The Hunger Games is set in Panem, the ruins of North America.  Ruled by the iron hand of the Capitol, the twelve districts of Panem are reminded each year of their precarious positions by the Hunger Games, an annual event in which two children--a boy and a girl--from each district are sent to fight to the death, gladiator-style, before a television audience. It's kind of what it might have been like if the gladiator fights at the Roman Colosseum had been televised.

District Twelve is the focus of The Hunger Games, where the novel's protagonist and heroine, Katniss Everdeen, lives with her widowed mother and younger sister Prim, surviving primarily by Katniss's ability to hunt and gather. We see immediately the level of devotion and loyalty that Katniss possesses in her protection of her little sister.  When Prim's name is drawn to participate in the games, Katniss volunteers to take her place--an almost unheard of action at this time. Peeta Mellark, the son of a local baker who once threw burnt bread to Katniss when she and her family were near starvation, is also named to fight in the Hunger Games.  The novel then follows Katniss and Peeta's preparations for and participation in the games where the aim is to kill or be killed and where only the strongest and smartest will survive.  (However, the Capitol, of course, still has control over the outcome.)

To me, the beauty of The Hunger Games is the development of the characters, most notably Katniss, through whose eyes we see the harsh reality of living in a world at the mercy of an authoritarian government that punishes nonconformity and keeps its inhabitants in a state of oppression.  For Katniss, who has had to step up and fill her father's shoes following his death (caused indirectly by the Capitol), life is about providing for her family's basic needs; anything else--music, beauty, love--is extraneous and impractical.
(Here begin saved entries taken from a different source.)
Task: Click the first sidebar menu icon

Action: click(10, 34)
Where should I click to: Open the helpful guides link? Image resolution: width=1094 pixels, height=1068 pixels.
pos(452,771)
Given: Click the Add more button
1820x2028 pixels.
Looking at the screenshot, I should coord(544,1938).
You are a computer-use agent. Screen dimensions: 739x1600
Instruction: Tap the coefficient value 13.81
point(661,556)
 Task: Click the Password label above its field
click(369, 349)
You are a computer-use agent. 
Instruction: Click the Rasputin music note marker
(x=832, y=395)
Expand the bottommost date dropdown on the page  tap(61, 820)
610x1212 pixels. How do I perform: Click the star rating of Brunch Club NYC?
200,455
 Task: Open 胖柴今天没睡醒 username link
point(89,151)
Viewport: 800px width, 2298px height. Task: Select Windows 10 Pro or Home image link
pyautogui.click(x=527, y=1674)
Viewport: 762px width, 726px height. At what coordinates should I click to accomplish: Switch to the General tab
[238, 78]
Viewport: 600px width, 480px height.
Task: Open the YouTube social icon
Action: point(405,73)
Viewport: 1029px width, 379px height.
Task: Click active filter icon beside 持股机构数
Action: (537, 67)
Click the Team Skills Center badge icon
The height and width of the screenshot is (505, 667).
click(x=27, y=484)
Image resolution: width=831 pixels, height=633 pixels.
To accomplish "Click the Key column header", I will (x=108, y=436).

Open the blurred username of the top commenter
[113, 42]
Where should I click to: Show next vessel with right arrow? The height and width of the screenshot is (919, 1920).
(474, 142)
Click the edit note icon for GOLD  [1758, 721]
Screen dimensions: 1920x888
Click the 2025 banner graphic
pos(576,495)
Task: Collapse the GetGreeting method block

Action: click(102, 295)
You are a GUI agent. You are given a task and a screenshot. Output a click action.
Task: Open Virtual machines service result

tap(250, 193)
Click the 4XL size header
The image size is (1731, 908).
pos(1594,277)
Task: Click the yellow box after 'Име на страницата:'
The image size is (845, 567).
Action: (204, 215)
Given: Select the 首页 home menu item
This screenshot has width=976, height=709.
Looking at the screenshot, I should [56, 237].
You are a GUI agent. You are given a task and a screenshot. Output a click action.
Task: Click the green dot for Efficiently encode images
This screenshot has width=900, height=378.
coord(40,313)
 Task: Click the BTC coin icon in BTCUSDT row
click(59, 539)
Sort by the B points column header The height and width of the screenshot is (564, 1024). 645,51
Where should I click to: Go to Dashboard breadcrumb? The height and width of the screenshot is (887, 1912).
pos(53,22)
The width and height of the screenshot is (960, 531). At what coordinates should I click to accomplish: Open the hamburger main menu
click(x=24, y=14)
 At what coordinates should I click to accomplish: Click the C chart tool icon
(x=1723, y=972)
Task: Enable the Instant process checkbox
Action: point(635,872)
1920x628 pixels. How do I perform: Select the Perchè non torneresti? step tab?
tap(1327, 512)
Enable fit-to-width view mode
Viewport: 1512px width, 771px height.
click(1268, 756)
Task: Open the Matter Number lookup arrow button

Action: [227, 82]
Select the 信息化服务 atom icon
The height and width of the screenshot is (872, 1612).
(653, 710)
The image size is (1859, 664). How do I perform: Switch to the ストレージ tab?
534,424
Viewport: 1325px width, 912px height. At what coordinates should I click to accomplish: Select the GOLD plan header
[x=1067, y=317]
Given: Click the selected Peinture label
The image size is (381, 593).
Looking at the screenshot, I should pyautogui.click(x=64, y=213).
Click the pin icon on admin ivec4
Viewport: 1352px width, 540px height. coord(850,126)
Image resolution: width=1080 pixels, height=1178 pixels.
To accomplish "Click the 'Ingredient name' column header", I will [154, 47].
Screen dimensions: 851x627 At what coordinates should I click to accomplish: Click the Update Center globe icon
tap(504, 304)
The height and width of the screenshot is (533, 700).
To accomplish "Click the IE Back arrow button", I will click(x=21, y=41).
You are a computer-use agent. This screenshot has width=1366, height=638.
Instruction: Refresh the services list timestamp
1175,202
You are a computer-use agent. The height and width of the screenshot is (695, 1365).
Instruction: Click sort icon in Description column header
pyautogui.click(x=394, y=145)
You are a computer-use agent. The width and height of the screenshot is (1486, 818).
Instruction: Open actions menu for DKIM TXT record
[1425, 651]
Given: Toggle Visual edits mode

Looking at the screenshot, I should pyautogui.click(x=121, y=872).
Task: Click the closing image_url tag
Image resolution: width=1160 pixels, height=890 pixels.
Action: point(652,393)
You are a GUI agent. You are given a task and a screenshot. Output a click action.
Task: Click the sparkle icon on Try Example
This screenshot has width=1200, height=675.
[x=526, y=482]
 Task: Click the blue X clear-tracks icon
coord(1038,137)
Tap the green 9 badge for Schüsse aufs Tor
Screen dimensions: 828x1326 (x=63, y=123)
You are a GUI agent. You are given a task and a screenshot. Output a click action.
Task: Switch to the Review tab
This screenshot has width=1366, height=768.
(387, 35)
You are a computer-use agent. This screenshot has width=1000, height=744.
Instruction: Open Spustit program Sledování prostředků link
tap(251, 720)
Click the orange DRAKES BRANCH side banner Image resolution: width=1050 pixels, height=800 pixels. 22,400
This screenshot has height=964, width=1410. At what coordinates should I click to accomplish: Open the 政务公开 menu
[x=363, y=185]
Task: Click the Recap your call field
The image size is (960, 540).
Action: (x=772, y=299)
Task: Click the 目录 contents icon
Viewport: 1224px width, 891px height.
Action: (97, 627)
Ironically, it is when she leaves her home in District Twelve and enters an arena of the most inhuman(e) conditions that Katniss discovers the beauty of humanity.  Even while fighting to survive with limited food and water and any number of predators--human and animal--lying in wait to kill her, she takes the time to sing to a dying girl. After the girl's death, Katniss decorates the body with flowers, effectively rendering beautiful the ugliness of death, an act of rebellion that does not set well with the Capitol.

The literary critic in me could go on and on, but I won't because I want you to read the book for yourself!  It's a nail-biter and a tear-jerker, an escape from reality yet not so far-fetched as you might think. The intensity and suspense of the plot as well as the beauty of the characters and their individual struggles to survive and also maintain their identities makes The Hunger Games a book that I would highly recommend.  It's clean; it's well-written; it's thought-provoking (Are we very far from becoming a society like this one?).  Check it out at the library if you're cheap like me, borrow it from a friend, or snag a used copy from Amazon.  Just read it!  There's something for everyone in there.  (I will post on the other two books later.)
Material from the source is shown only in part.